# Cast 300 Yards . . .



## ez2cdave (Oct 13, 2008)

*Cast 300 yds . . .*


----------



## Manlystanley (Sep 22, 2010)

I like the guy who says: "That's the distance I normally cast"....

Anyways, what does this thing cost? Seems like a pain, got to freeze your baits and so much stuff to haul to the beach. But, in some locations, 300 yards is the difference between small to huge fish.

Best Regards,
Stan


----------



## lil red jeep (Aug 17, 2007)

And this too can be yours for only $799.00. But wait! We're not done! If you buy two, we'll throw in a free t-shirt! Just pay separate postage and handling! Wouldn't a weekend with Tommy get adequate results (ok, maybe not 900 yards) but cost a lot less?


----------



## Manlystanley (Sep 22, 2010)

lil red jeep said:


> And this too can be yours for only $799.00. But wait! We're not done! If you buy two, we'll throw in a free t-shirt! Just pay separate postage and handling! Wouldn't a weekend with Tommy get adequate results (ok, maybe not 900 yards) but cost a lot less?


So, I've got to ask. Is it true that I can cast 300 yards with some training? I mean, I've got the size (6' 4", 240 lbs of solid muscle, errr... is fat considered muscle???). But anyways, what can I expect to actually these results with the right equipment and training???

I always thought that if I got really good casting, I could get at most 150 yards. Am I wrong???

Best Regards,
Stan


----------



## ez2cdave (Oct 13, 2008)

lil red jeep said:


> And this too can be yours for only $799.00. But wait! We're not done! If you buy two, we'll throw in a free t-shirt! Just pay separate postage and handling! Wouldn't a weekend with Tommy get adequate results (ok, maybe not 900 yards) but cost a lot less?


Actually, I believe that a PVC "Spud Gun" can achieve the same thing for a lot less $$$ . . .

They "key" to their distance is FREEZING the bait into an "ice projectile" with the lead weight up front . . .

I am going to BUILD something myself ! ! !


----------



## lil red jeep (Aug 17, 2007)

ez2cdave said:


> Actually, I believe that a PVC "Spud Gun" can achieve the same thing for a lot less $$$ . . .

* **Try it**: Please rewrite the passage of the forum thread above starting with "Anyways, what does" and going on through "to huge fish.", changing "beach" to "pier".

* **Information**:
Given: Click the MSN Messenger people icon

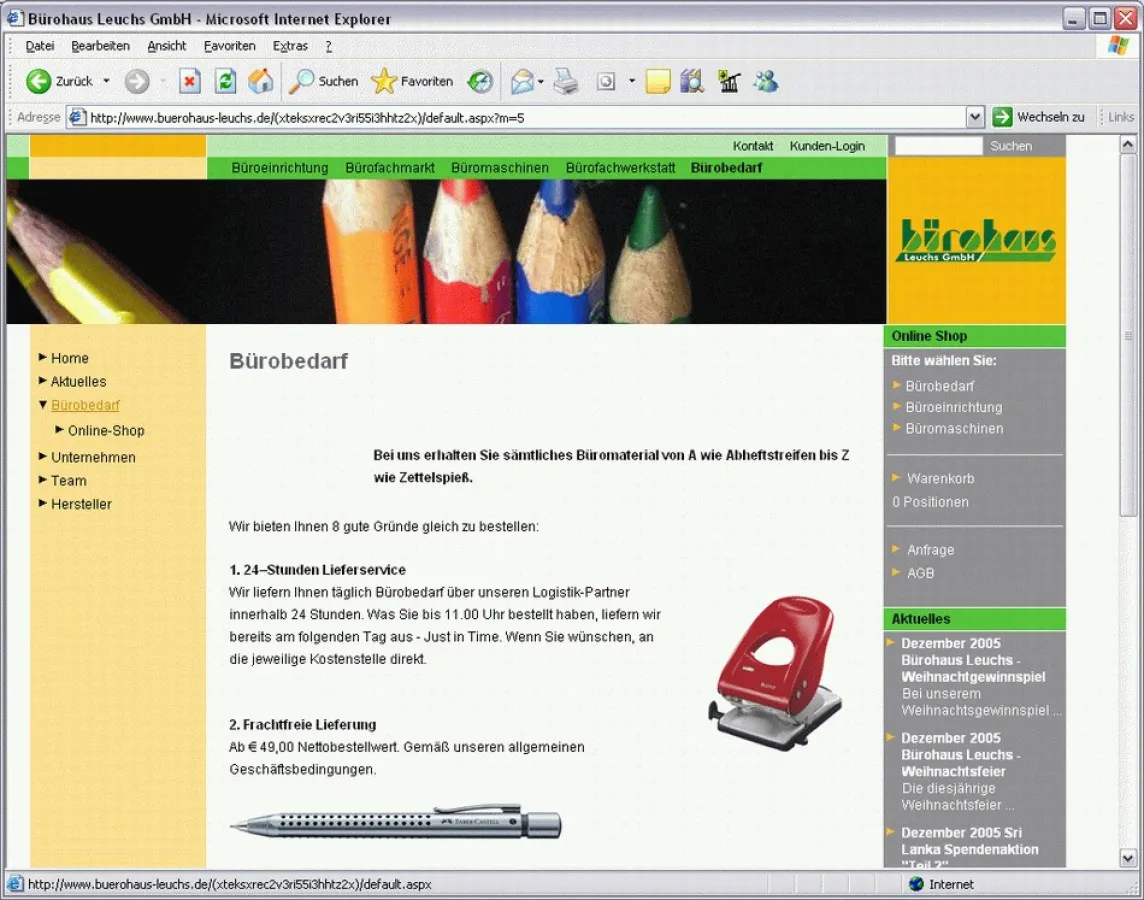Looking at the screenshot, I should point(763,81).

--

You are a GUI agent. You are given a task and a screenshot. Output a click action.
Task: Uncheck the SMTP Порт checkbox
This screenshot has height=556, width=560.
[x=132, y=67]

* **Answer to this exercise**:
Anyways, what does this thing cost? Seems like a pain, got to freeze your baits and so much stuff to haul to the pier. But, in some locations, 300 yards is the difference between small to huge fish.